Musim keempat The Walking Dead (TWD S4) membuka lembaran baru dalam kisah para penyintas yang sudah mulai lelah, tapi tidak bisa berhenti berjuang. Di musim ini, dunia pasca-apokaliptik terasa makin berat: bukan cuma karena walker yang makin buas, tapi karena manusia mulai kehilangan arah, moral, dan… logika.
Yap, S4 adalah momen di mana semuanya makin runyam, dan kamu sebagai penonton cuma bisa bilang, “Loh kok bisa gini sih?!”.

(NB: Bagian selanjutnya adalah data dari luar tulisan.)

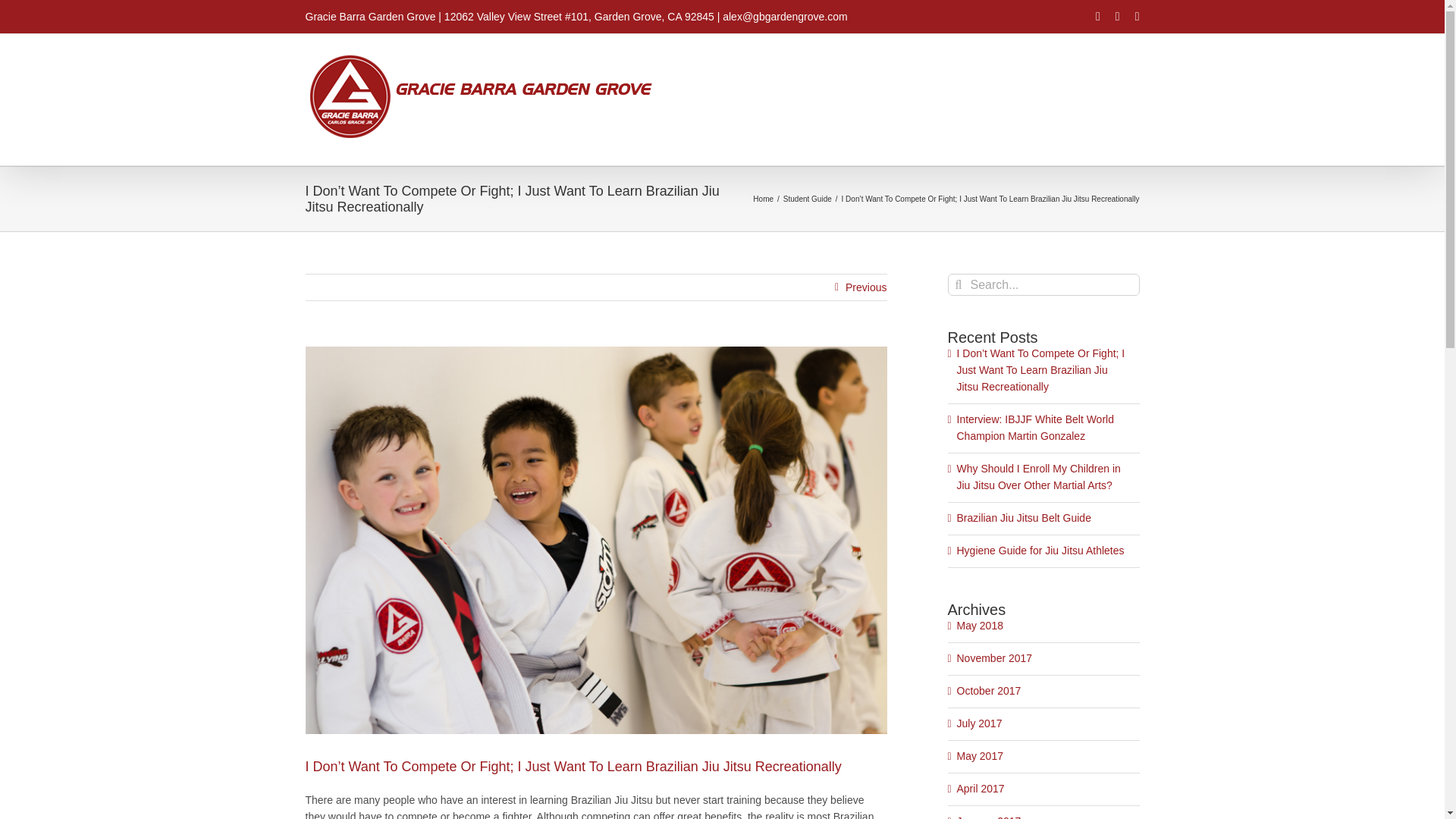
Previous (865, 287)
Home (762, 198)
Student Guide (807, 198)
Given the description of an element on the screen output the (x, y) to click on. 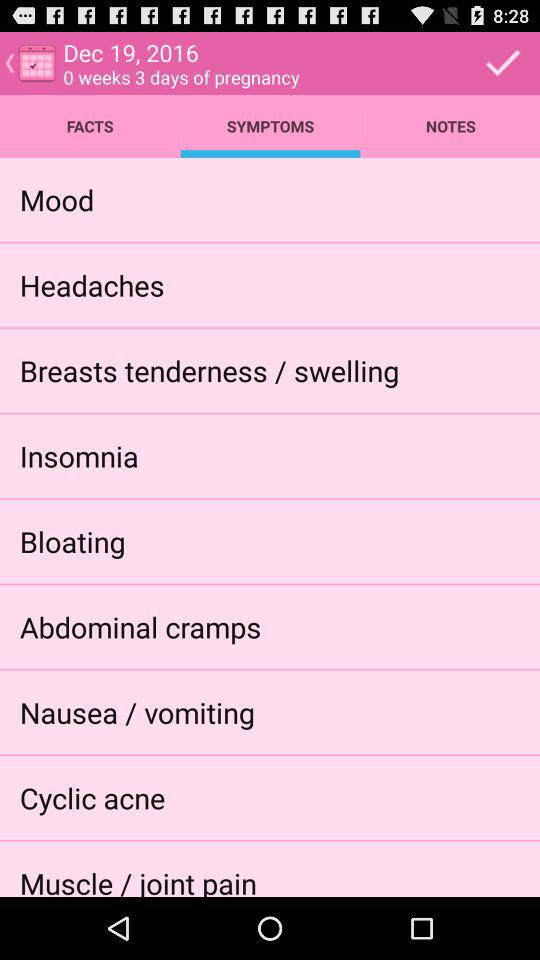
launch the item above the cyclic acne icon (136, 712)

Penjara = Rumah? Sayangnya, Nggak Bertahan Lama
Season 4 awalnya kasih sedikit harapan. Rick dan grupnya mencoba bikin kehidupan baru yang lebih manusiawi di penjara—berkebun, beternak, dan sedikit-sedikit healing dari trauma masa lalu. Tapi yah… kalau kamu udah nonton TWD dari musim sebelumnya, kamu pasti paham: kalau ada harapan, siap-siap aja kecewa.
Semua berubah drastis ketika muncul wabah penyakit misterius di dalam penjara. Yup, bukan cuma zombie virus, tapi penyakit “konvensional” yang tiba-tiba menyerang dan bikin chaos internal. Ketegangan meningkat saat beberapa karakter tewas, dan kepercayaan dalam grup mulai goyah.
🧠 Gen Z vibe: “Ini tuh kayak lagi healing, tapi malah ditusuk dari belakang sama flu level hardcore.”
The Governor Comeback: Kali Ini Lebih Gila
Siapa sangka The Governor belum tamat? Setelah jadi villain besar di Season 3, dia balik lagi di S4, dan kali ini… jauh lebih manipulatif. Ia membentuk kelompok baru, pakai nama palsu, dan menunjukkan sisi yang seolah-olah sudah insaf. Tapi ya namanya juga The Governor—yang jahat nggak bakal lama bisa sembunyi.
Konflik klimaks terjadi saat ia kembali menyerang penjara, menyebabkan kehancuran total dan memaksa para penyintas berpencar. Momen ini bikin season 4 terasa kayak roller coaster emosional—tegang, sedih, dan penuh rasa kehilangan.
👀 Gen Z comment: “The Governor tuh definisi toxic comeback. Bikin drama tapi gak ada solusi.”
Perjalanan Terpisah: Karakter Diuji
Setelah penjara hancur, alur cerita pecah jadi beberapa perspektif. Setiap kelompok kecil harus bertahan sendiri, menghadapi walker, kelaparan, dan trauma. Di sinilah karakter-karakter seperti Carol, Tyreese, Beth, dan Daryl mulai berkembang lebih dalam.
Masing-masing punya momen “main character energy” yang bikin kamu makin peduli sama mereka. Salah satu yang paling memorable? Episode saat Carol terpaksa mengambil keputusan paling berat demi menyelamatkan anak-anak. Brutal tapi realistis.
🎯 Gen Z thought: “Season ini deep banget. Bukan cuma lari dari zombie, tapi juga dari masa lalu.”
Kesimpulan: S4, Ketika Dunia Gak Punya Tempat Aman Lagi
The Walking Dead Season 4 memperluas cakupan kisah dengan lebih banyak konflik internal dan drama psikologis. Dunia ini udah gak punya tempat aman, dan makin jelas bahwa yang bikin bertahan hidup itu bukan otot, tapi mental dan keputusan sulit.